隨著一聲巨大的轟鳴聲,那正要蘇生的血肉瞬間就被一個竹板給砸了碎沫。李圓順著竹板僵硬地擺頭望去,母親正雙手握著竹板,在廚房裡面打出了這一擊,圍裙還在隨著氣勢不斷飛舞。
隨後李圓便解釋了這些事情。
“所以說你也回來一些法術,比如這種死靈魔法?”琴美很是詫異,但這畢竟是她的兒子,她倒也不好說什麽斥責的話,畢竟這個世界和以前已經大不一樣了。
“不過我可是正經的巫女,沒想到我的兒子最先學會的竟然是這種邪惡的法術,這還真是”琴美又突然傷神了起來,“還有就是你那可憐的父親,他為什麽沒有那麽好的運氣能活下來呢?”
李圓也不好安慰什麽,
只是呆呆地看著琴美,嘴巴張了張卻說不出什麽話來。 “事已至此,先吃飯吧”
“嗯”
畢竟時間不夠,這頓晚飯很是簡單,只有一碗味增湯,一些雞肉和一碗飯而已,還有一小碟納豆。
飯桌上,李圓問起了母親今後的打算,這讓琴美感到很突然,像是很不習慣在飯桌上講話一樣。
琴美想了想,放下了碗筷,神情很是鄭重地對著李圓說:“修緣,不得不告訴你一個不知道是好消息還是壞消息的消息,其實在你來之前神社以前的同事來找過我,好像是想讓我回神社去坐鎮。”
“但這樣的生活會很不平靜,畢竟既然是坐鎮呢就也不得不去進行一些戰鬥,可能再也回不去那種平靜的生活了”
“所以,修緣,你是想和媽媽一起去神社,還是不接觸這些事情呢?”
“不過好像你也不是凡人了,或許你這個年級也正是熱血沸騰的年級呢,就像我和你爸爸一樣”琴美說著說著,神情又再次低落了下去。不過很快,她又注視著李圓的眼睛,很是正式地說到:
“你願意和媽媽我一起學習法術嗎?”
想了想那橫貫在自己眼前的巨大竹板,李圓吞了一口口水,點了點頭。
晚上,李圓在被子裡面終於開始清點起收獲。任務完成之後沒有新的主線刷出來,而這第一次任務的獎勵其實也很簡單,只有一雙鞋子,甚至任何屬性都沒有,只有這麽一句簡單的描述:
“永不毀壞的鞋子:永遠也不會損壞”
然後就是母親交給自己的法術,不知道是自己還沒入門還是其他原因,面板上並沒有新的技能模塊出現。
嘖,還想裝一把神童來著。
最後就是母親給自己護身的武器了, 不得不承認琴美還得是老牌超凡者,這件武器還是有點強悍的。

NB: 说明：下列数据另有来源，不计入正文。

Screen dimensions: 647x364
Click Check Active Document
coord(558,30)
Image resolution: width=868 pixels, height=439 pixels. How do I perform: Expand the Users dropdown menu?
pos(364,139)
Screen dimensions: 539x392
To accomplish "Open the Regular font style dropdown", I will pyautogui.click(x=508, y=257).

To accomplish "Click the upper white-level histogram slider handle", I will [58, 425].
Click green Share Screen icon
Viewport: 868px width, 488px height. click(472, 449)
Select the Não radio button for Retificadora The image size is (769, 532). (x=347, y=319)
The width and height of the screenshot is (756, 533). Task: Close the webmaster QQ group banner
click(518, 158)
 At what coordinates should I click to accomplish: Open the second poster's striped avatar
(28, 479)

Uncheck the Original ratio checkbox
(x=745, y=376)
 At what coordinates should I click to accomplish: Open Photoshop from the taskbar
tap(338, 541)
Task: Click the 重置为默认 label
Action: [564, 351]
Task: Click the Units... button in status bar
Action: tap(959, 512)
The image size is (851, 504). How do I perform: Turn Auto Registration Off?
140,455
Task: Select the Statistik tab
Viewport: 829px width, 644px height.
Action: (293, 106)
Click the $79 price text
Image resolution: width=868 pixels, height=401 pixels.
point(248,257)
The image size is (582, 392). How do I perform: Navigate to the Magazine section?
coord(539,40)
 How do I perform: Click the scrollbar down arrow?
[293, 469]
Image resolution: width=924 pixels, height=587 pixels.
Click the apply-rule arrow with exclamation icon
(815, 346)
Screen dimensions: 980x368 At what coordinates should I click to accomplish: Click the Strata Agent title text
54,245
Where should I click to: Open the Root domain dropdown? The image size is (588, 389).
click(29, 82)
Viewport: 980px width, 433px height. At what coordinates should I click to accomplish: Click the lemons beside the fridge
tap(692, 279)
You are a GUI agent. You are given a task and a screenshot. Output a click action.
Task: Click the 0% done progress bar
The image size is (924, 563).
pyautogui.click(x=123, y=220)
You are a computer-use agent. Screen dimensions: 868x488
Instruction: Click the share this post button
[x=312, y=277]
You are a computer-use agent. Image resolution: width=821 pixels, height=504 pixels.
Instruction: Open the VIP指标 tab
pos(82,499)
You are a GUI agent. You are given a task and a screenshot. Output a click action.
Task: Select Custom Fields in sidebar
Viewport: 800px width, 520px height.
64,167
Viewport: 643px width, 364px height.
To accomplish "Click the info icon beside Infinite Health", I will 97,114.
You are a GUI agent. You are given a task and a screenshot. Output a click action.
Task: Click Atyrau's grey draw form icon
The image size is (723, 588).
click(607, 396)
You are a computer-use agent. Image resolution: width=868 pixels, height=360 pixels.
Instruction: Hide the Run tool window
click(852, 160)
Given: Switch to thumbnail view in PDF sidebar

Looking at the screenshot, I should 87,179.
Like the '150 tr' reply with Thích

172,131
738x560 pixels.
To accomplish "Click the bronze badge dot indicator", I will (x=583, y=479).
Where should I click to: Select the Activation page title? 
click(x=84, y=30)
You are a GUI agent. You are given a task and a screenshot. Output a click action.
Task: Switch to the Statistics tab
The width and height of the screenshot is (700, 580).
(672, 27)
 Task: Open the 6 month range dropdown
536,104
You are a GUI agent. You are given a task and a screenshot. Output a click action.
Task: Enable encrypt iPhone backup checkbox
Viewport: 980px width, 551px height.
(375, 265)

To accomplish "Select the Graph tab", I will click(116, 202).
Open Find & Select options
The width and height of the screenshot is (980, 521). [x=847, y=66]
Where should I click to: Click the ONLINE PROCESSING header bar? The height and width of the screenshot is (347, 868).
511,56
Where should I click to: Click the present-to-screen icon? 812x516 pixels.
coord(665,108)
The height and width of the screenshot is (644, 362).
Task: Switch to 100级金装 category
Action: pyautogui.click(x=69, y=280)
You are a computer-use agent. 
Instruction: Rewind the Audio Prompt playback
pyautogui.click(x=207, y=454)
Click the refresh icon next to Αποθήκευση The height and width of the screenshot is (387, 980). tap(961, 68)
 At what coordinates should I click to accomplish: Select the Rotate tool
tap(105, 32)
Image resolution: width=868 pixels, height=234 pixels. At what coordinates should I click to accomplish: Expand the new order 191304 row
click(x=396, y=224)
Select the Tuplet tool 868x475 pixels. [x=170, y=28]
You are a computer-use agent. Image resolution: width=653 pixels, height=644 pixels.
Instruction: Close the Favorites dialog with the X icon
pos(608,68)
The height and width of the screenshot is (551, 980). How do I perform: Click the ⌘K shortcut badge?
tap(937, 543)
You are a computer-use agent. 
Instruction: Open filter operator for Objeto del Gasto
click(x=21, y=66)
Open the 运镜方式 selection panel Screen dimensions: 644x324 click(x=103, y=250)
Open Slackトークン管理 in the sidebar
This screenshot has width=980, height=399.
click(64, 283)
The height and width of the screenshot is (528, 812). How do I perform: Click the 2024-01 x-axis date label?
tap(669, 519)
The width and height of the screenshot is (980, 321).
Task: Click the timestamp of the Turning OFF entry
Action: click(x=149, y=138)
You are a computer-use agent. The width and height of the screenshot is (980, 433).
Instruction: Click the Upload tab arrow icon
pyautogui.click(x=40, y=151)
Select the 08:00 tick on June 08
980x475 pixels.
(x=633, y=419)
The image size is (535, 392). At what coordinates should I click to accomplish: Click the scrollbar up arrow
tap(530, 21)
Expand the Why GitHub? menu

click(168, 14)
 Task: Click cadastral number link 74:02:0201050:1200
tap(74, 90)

只是不知道是系統惡搞還是因為琴美自己的祭煉,裝備的名稱有點搞。
嗯,就像標題說的一樣。
“慈母手裡劍,由一位母親為自己的兒子所打造的紋身器,消耗靈力發出手裡劍”
“我的兒子喲。。。”
撫摸著自己左手上的紋身,李圓嘴角還是忍不住地抽抽。武器是好武器,自己也試過了威力,就算不用力氣也能發出不亞於弓箭的威力,而且靈力消耗也很少,基本上一點靈力能發射幾百發,比“人皮卷”省多了。
總而言之,是個好東西,嗯。
李圓像是想起來什麽似的,轉頭看了看睡在房間角落的鼠鼠。白天琴美已經為自己和鼠鼠立下了契約,也不曉得她一個巫女是怎麽會陰陽師的手段的,而且鼠鼠一個不能化形的精怪,對,還不能稱之為妖怪,怎麽能被簽出契約的。
而且面板裡面也沒有出現鼠鼠的板塊,應該是沒有寵物或者式神模板,所以加載不出來。
或許是鼠鼠求生意志強吧,畢竟琴美當時的眼神有點危險,像是在說什麽“簽不下來的話就要消失喔”一樣。
鼠鼠突然渾身一抖,猛的從睡夢中抬起頭來,左右望了望,鑽進了李圓的被窩。
李圓抱著鼠鼠,慢慢也開始睡去,手還不住給鼠鼠順起毛來。冰冰涼涼地,還很順滑,白毛下面的肉體又很溫暖,手感很好。
夢裡,李圓看到了一棵樹,樹下還站著一個人,是個女人。